[Saved data entries]
>>>

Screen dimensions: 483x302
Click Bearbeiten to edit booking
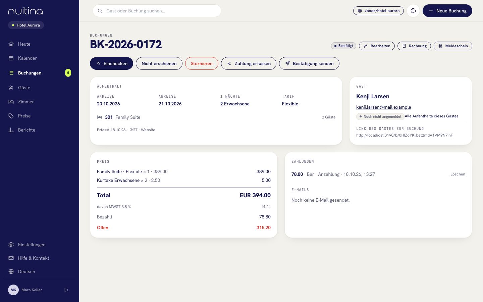point(377,46)
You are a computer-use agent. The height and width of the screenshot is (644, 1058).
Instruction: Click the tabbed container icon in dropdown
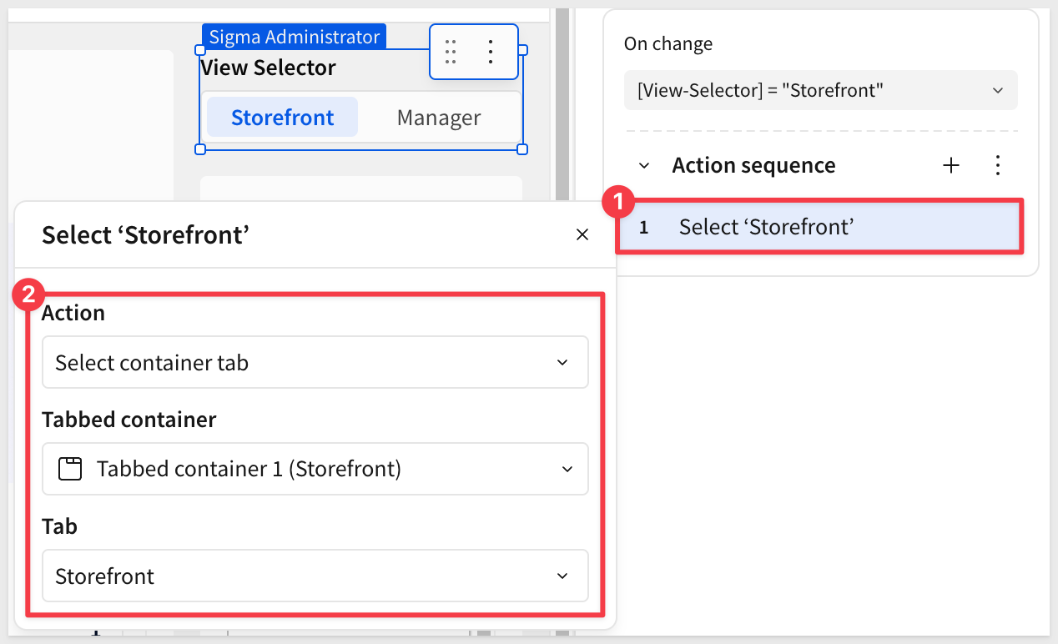(x=70, y=469)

<<<

| WHAT IS EXPECTED |
An exact repetition of all the records above is required, excluding the pictures.

| REPLY |
Screen dimensions: 483x302
Click Bearbeiten to edit booking
point(377,46)
You are a computer-use agent. The height and width of the screenshot is (644, 1058).
Instruction: Click the tabbed container icon in dropdown
(x=70, y=469)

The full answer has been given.